Tracy Maier freely admits that she used to be more than a tad over-involved in her two children's lives. She can trace her over-parenting back to the very beginning of her daughter's life.

"Hannah spent her first few days in the NICU. Ever since then, I was scared to death that something was going to happen to her. I was just over the top," she says, noting that she'd routinely hover, intervene or both in many situations.

"My husband would say: 'You can't baby them all the time,' and I'd say, 'But they're not going to be my babies for long.'"

Years later, Maier continued to step in the moment Hannah seemed to be in distress, such as when she got a grade that wasn't as high as Hannah had expected. Against her husband's advice, Maier emailed the teacher, who had indeed made an error that was then corrected.

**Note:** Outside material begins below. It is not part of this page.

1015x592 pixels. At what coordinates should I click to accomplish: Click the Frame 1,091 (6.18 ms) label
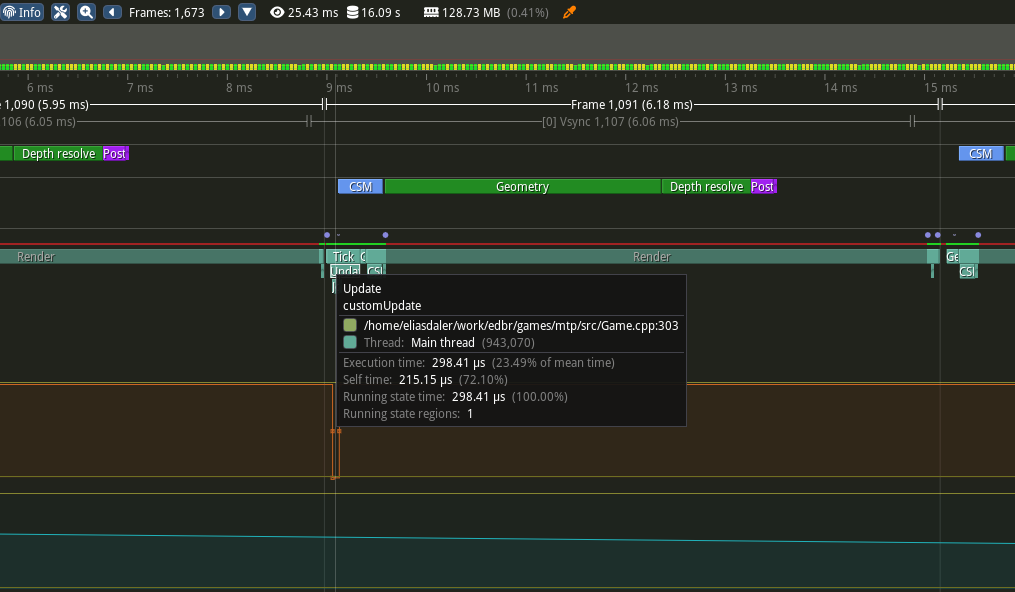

"I probably should've let Hannah handle this herself," Maier says. "Parenting is an honor, but it's tough, because you want to make the right decisions all the time. It's very, very difficult to let your Mom Guard down."

Dr. Meeker suggests that parents who step in rather than step back are sending their children a strong message: I don't trust that you can do this yourself.

"We're setting our kids up for failure when we teach them that what they really need is more of us and less of themselves," she says. "A great parent finds ways to allow children to fall, so that they can teach that child one of the most important lessons in life: You can fail, but Mom and Dad will never stop loving you. We'll show you how to stand back up on your feet and try again. If you really want to teach a child how to succeed, you have to teach them how to plow through failure."

Once parents feel free to allow their children to fail, Dr. Meeker says they should try to develop strength, resilience and courage. The trick is discovering that fine line between interfering and being supportive.

"You always want to be their wingman," she explains. "You're not riding the plane; you're allowing them to start to go down. Secure kids know that when the bottom of life falls out—or even a few planks in their footing fall out—that they are loved, and that they can move forward. Kids who grow up learning that they can do things in spite of hard circumstances are kids who are going to fly in life."

So how can smooth-it-over parents retrain themselves? Dr. Meeker suggests:

Identify the fear.

Say, "I don't want to allow my child to fail because I'm afraid." Write down what that fear is: "If I allow them to fail, their self-esteem will go down; their friends won't like them; I'll feel like a bad mom."

Refuse to parent out of fear.

Allow your child to stop playing a sport or to take an advanced course and get a C. Tell your child that it's okay to do that, and allow her to try something really hard that she may not succeed at.

Examine your child's life for "perceived failures."

You want your kiddo to get straight As, but she comes home with a C. Rather than saying, "How'd you get that C?," look for character strengths: "I can see you're working really hard on that; I'm really proud of your effort."

For Maier, it took seeing her daughter—now 12—rally from being bullied to becoming an advocate for other children to change her parenting style.

"Watching her helping other kids really opened my eyes," says Maier. "I realized she's going to be okay if I'm not right next to her. I regret not teaching my children how to stumble and get back up when they were little. I've definitely learned that it doesn't matter if I'm a helicopter mom or a [smooth-it-over] mom; good and bad things are going to happen in their lives when we're not there, and they'll be fine."